Human Beta-defensin 3 increases the TLR9-dependent response to bacterial DNA.
McGlasson, S. L., Semple, F., MacPherson, H., Gray, M., Davidson, D. J., Dorin, J. R.
Euro. J. Immunol. (2017) 47(4):658-664. PubMed
Davidson lab supported by funding from: MRC
Human Beta-defensin 3 (hBD3) is a cationic antimicrobial peptide with potent bactericidal activity in vitro. HBD3 is produced in response to pathogen challenge and can modulate immune responses. The amplified recognition of self-DNA by human plasmacytoid dendritic cells has been previously reported, but we show here that hBD3 preferentially enhances the response to bacterial DNA in mouse Flt-3 induced dendritic cells (FLDCs) and in human peripheral blood mononuclear cells. We show the effect is mediated through TLR9 and although hBD3 significantly increases the cellular uptake of both E. coli and self-DNA in mouse FLDCs, only the response to bacterial DNA is enhanced. Liposome transfection also increases uptake of bacterial DNA and amplifies the TLR9-dependent response. In contrast to hBD3, lipofection of self-DNA enhances inflammatory signalling, but the response is predominantly TLR9-independent.
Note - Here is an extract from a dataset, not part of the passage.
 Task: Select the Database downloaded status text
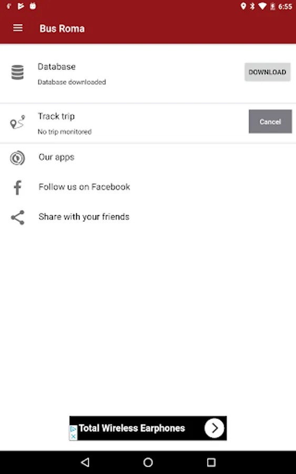pyautogui.click(x=72, y=82)
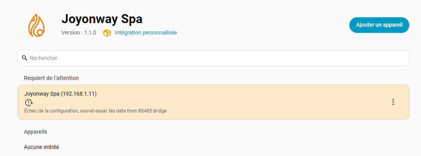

Together, these data show that hBD3 has a role in the innate immune-mediated response to pathogen DNA, increasing inflammatory signalling and promoting activation of the adaptive immune system via antigen presenting cells including dendritic cells. Therefore, our data identify an additional immunomodulatory role for this copy-number variable defensin, of relevance to host defence against infection and indicate a potential for the inclusion of HBD3 in pathogen DNA-based vaccines.